Add Required npm Scripts

Make sure package.json has the scripts that the workflows call. lint and test must exit with a non-zero code on failure for the workflow to fail correctly.

package.json (scripts)
"scripts": {
  "dev":   "next dev",
  "build": "next build",
  "start": "next start",
  "lint":  "next lint",
  "test":  "jest"
}
5

Cache Dependencies for Faster Runs

The cache: npm option in actions/setup-node caches ~/.npm automatically. For even faster cache hits, add a cache-dependency-path to scope the cache to your exact lockfile.

.github/workflows/ci.yml (cache snippet)
- uses: actions/setup-node@v4
  with:
    node-version: 20
    cache: npm
    cache-dependency-path: package-lock.json  # invalidates cache if lockfile changes
💡With caching, subsequent workflow runs typically complete in under 60 seconds instead of 3–4 minutes.
6

Add a Status Badge to README

Paste this markdown into your README.md to show the CI status at a glance.
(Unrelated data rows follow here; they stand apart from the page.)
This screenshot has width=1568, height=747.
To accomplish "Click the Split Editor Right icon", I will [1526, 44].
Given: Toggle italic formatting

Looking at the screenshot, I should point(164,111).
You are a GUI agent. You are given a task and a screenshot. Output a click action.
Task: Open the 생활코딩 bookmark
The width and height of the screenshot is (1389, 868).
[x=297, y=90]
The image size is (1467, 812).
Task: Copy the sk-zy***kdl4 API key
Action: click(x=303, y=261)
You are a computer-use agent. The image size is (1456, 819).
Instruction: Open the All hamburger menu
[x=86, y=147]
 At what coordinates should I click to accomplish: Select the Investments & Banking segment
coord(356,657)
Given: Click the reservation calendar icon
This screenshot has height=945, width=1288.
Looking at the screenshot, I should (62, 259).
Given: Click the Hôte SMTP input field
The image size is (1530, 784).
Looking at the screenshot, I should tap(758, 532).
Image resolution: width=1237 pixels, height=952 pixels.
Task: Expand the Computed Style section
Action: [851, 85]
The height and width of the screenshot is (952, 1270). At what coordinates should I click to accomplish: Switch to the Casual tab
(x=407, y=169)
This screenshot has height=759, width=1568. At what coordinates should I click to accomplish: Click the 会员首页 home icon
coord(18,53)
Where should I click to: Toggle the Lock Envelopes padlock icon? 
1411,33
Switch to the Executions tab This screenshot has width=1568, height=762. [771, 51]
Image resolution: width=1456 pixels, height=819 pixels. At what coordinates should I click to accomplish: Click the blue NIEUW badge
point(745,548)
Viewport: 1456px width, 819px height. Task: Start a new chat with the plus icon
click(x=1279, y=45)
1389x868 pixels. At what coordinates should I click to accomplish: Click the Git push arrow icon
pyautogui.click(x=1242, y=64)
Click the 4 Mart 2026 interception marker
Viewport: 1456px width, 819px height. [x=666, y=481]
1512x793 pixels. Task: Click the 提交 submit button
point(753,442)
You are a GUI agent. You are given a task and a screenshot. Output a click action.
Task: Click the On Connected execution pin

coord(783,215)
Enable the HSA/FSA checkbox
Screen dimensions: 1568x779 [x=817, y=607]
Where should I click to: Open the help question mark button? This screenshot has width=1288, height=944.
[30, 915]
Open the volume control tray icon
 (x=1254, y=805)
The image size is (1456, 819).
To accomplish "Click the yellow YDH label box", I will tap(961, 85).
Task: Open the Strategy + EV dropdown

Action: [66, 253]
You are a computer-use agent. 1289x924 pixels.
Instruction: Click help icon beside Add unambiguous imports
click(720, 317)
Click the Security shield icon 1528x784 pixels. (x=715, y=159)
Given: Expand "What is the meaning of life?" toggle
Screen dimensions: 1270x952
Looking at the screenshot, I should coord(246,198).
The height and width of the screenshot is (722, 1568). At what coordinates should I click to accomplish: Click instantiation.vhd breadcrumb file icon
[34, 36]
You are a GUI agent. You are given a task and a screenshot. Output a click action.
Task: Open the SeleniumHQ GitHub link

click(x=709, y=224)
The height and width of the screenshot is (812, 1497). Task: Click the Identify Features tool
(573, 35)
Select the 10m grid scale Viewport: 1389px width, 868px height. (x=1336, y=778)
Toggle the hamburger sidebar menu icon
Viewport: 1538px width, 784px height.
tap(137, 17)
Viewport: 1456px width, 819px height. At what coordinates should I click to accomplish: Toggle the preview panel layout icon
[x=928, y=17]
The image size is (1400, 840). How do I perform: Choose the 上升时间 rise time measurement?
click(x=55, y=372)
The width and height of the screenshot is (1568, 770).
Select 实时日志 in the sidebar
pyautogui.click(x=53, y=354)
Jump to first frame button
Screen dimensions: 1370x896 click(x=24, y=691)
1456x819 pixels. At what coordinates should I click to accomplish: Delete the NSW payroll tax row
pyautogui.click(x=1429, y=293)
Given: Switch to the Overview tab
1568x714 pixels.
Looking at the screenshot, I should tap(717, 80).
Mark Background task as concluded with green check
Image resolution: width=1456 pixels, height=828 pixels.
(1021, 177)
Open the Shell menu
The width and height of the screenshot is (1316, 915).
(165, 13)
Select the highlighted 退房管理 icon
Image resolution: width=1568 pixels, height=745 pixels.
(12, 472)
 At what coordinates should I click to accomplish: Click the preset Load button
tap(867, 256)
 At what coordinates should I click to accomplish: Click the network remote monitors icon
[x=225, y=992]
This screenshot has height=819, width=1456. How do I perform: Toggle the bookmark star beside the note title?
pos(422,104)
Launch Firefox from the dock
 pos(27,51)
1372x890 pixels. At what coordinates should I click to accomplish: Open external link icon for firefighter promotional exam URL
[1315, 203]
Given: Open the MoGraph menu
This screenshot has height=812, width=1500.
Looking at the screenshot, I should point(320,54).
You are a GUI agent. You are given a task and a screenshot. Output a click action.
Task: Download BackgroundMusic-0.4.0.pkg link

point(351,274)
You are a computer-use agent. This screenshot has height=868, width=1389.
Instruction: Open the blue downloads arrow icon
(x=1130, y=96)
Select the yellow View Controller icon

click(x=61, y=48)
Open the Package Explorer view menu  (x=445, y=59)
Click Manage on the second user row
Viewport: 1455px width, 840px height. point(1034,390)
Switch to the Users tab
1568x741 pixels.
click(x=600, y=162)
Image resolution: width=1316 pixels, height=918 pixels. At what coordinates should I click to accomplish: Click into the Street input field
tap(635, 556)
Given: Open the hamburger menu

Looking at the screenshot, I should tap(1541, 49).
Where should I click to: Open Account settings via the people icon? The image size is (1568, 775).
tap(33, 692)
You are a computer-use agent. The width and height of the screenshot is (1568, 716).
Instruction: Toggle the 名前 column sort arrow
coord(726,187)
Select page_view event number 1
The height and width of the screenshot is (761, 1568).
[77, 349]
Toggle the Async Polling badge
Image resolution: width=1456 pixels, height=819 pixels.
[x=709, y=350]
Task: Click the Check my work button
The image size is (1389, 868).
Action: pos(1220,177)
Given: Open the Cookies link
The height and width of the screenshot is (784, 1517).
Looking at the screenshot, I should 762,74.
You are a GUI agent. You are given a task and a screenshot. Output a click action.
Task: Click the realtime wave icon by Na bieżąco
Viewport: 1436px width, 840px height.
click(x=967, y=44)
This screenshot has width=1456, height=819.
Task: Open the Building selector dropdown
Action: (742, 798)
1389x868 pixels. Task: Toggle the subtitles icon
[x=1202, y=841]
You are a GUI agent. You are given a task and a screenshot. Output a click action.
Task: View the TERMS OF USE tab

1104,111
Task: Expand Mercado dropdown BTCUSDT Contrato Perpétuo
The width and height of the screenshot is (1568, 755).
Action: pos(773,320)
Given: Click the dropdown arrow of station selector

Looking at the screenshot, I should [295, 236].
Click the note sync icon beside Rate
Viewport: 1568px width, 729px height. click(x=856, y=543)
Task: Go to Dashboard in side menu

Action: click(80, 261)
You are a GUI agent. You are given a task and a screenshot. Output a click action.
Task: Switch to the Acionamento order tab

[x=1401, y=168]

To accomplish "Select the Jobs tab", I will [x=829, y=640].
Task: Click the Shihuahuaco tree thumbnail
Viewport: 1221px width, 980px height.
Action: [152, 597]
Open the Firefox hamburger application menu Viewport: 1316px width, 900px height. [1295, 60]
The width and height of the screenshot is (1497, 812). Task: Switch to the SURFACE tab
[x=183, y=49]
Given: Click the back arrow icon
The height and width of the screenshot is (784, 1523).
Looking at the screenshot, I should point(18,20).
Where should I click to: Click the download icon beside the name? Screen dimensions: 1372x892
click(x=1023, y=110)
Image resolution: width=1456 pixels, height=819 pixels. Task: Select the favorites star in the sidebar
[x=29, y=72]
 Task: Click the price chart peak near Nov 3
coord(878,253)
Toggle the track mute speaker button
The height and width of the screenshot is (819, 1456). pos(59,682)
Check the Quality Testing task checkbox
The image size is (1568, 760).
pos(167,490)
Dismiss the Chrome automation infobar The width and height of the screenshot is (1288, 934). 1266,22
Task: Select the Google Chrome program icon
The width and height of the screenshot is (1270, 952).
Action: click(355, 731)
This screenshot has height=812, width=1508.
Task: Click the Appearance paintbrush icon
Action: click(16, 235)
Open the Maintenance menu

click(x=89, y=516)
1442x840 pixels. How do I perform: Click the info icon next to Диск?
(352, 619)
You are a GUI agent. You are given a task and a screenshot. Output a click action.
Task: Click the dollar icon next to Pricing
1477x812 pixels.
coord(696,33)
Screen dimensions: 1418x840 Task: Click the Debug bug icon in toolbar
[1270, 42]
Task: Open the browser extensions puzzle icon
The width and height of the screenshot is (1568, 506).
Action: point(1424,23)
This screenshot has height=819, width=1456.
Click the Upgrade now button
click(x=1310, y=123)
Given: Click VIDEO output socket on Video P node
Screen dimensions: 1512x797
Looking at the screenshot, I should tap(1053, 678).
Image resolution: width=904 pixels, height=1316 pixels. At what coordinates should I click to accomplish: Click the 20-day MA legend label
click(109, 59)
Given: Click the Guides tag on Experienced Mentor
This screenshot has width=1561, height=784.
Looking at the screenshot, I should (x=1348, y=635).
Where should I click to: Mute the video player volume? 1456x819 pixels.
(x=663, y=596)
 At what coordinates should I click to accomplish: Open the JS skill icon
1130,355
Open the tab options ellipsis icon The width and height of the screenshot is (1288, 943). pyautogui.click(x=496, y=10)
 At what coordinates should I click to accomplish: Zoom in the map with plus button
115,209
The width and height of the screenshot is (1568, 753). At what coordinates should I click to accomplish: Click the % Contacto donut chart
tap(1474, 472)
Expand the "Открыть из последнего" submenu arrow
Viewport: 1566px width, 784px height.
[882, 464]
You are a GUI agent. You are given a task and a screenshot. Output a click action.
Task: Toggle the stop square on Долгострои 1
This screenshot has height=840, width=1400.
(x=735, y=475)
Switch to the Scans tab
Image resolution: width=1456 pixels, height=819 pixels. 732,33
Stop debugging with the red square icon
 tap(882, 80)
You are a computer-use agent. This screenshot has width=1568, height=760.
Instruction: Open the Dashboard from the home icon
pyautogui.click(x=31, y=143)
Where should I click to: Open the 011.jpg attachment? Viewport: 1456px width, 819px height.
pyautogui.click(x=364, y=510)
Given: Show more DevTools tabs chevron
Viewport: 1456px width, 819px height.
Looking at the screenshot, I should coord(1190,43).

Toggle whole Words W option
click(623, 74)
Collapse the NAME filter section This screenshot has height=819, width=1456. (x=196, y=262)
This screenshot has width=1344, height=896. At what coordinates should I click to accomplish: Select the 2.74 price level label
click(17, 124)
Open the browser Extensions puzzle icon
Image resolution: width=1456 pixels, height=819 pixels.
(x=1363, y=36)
Replace owner and repo with your GitHub username and repository name.

README.md
![CI](https://github.com/owner/repo/actions/workflows/ci.yml/badge.svg)
![Deploy](https://github.com/owner/repo/actions/workflows/deploy.yml/badge.svg)
7

Commit and Push to Trigger the Pipeline

Once you push these files, GitHub automatically detects the workflows and starts the CI run.

git add .github && git commit -m 'ci: add GitHub Actions CI/CD pipeline' && git push
💡Go to the Actions tab on your GitHub repository to watch the jobs run in real time. Failed steps show the exact command output.